According to the union, the number of medical personnel in the unit, formerly known as the Employment Medical Advisory Service, has dwindled from 120 workers in the early 1990s to seven full-time doctors working as medical inspectors and 25 nurses working as occupational health inspectors.
The union has stated that the medical unit needs to be properly staffed in order to combat work-related health problems.
"The government wants to create workplaces where we both protect the health and well-being of employees and reduce the costs of sickness absence," said Steven Kay, chair of Prospect's HSE branch. "At the same time they want to enable people to improve their own health and well-being.
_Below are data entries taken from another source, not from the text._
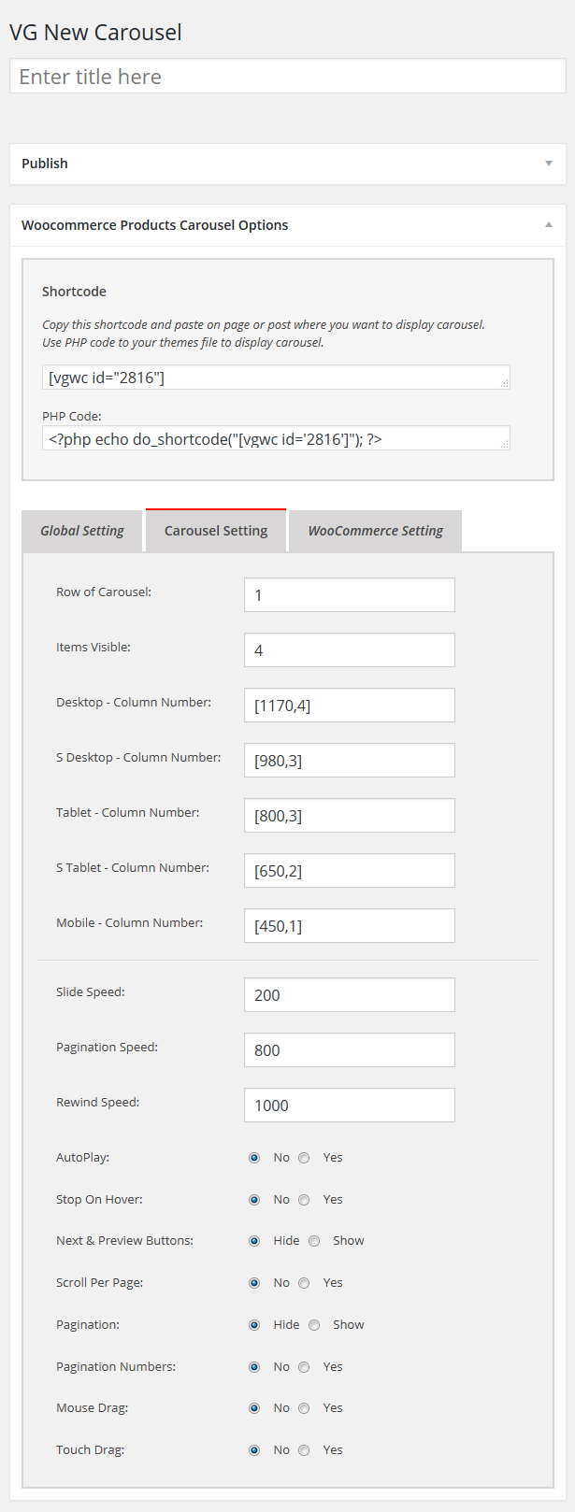Focus the Items Visible field
575x1512 pixels.
[x=350, y=649]
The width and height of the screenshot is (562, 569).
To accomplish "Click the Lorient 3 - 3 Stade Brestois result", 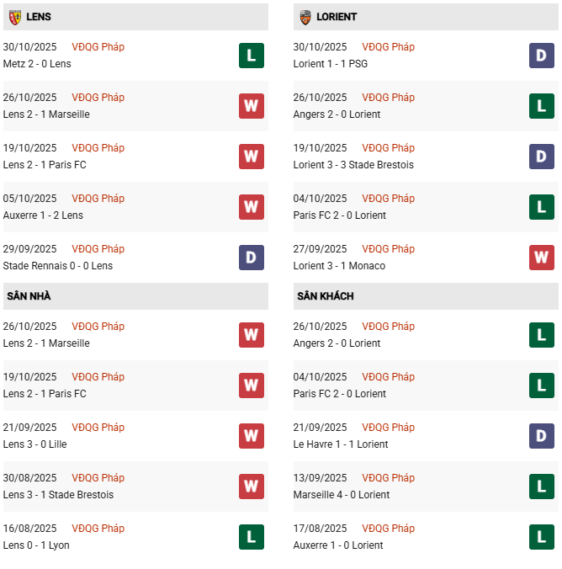I will (353, 165).
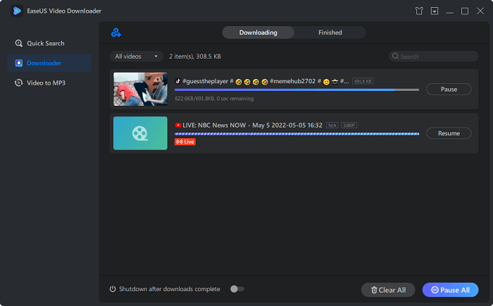The height and width of the screenshot is (306, 493).
Task: Click the red Live badge
Action: [x=185, y=141]
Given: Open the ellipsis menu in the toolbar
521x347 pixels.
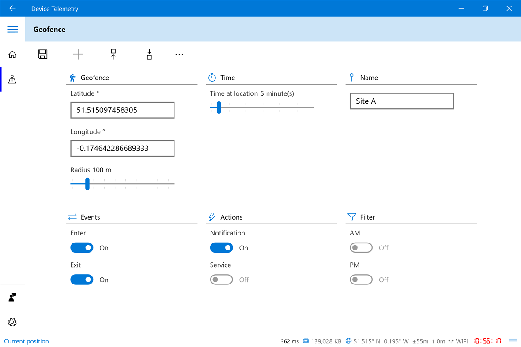Looking at the screenshot, I should tap(179, 54).
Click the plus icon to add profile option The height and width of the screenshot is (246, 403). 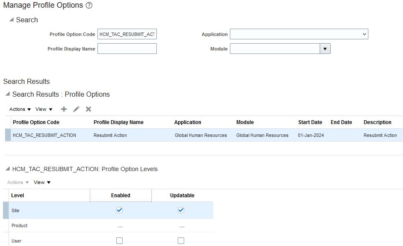(x=64, y=109)
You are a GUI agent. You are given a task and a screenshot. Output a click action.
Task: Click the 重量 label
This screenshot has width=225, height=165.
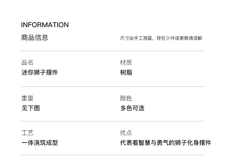27,98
Yet these good intentions require action to become reality; the levels of activity funded to achieve this border on complacency."
Union: Problem is Underestimated
According to Kay, "the true size of the problem has been underestimated." For example, Kay asserted that official figures for work-related cancers are based on old surveys that put workplace cancer mortality at 4 percent of all cancer deaths. More-recent estimates, however, suggest that deaths could be as high as 12 percent or 18,000 deaths.
Similarly, HSE's own statistics suggest that there are around 156,000 people with "breathing or lung problems." However, the group Asthma U.K. claims that as many as 1.75 million people have work-related asthma.
The union has called for the Corporate Medical Unit to take on the following roles:
- Develop standards for occupational health service provision on a generic basis, with more-specific standards in high-risk industries;
- Engage with occupational health specialists to raise awareness and promote standards;
- Monitor the provision of occupational health services;
- Oversee the standard of provision; and
- Contribute to policy formulation in HSE and within the wider government Health, Work and Well-Being agenda.
As for the medical unit's organizational structure, Prospect proposes that there should be a chief medical officer to head the entire unit and three senior medical inspectors and two medical inspectors in every region in England, Wales and Scotland.